La Cassazione ha confermato il sequestro preventivo disposto nei confronti dei beni del regista Pupi Avati e di suo fratello Antonio, produttore cinematografico, legato all'evasione fiscale dell'Iva per una somma totale di un milione e 324mila euro.

Le irregolarità riguardano gli anni 2012, 2014 e 2015.

Il reato è stato contestato dalla Procura di Roma ai due "nelle loro vesti di Presidente del Consiglio di amministrazione e Consigliere delegato della Duea film spa".

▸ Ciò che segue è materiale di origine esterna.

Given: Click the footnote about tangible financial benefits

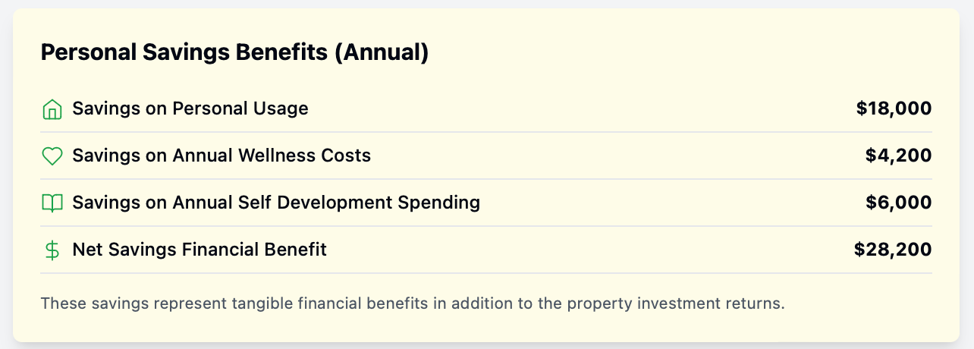Looking at the screenshot, I should [413, 303].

La sentenza della Suprema corte ha negato che "la procedura di rateizzazione di cui la società amministrata" dagli Avati "si fosse avvalsa, relativamente all'anno 2012, e l'opposizione dagli stessi proposta nei confronti della cartella esattoriale relativa all'anno 2015, potessero escludere la sussistenza dei reati contestati e la confiscabilità del relativo profitto, in relazione alla quale era stata disposta la misura cautelare".

Gli ermellini hanno dato ragione ai giudici della Capitale, che ha ritenuto irrilevanti le "richieste di rateizzazione e delle opposizioni presentate" dagli Avati, che hanno sostenuto la loro buona fede.

Per queste ragioni la Cassazione ha dichiarato inammissibile il ricordo dei due fratelli.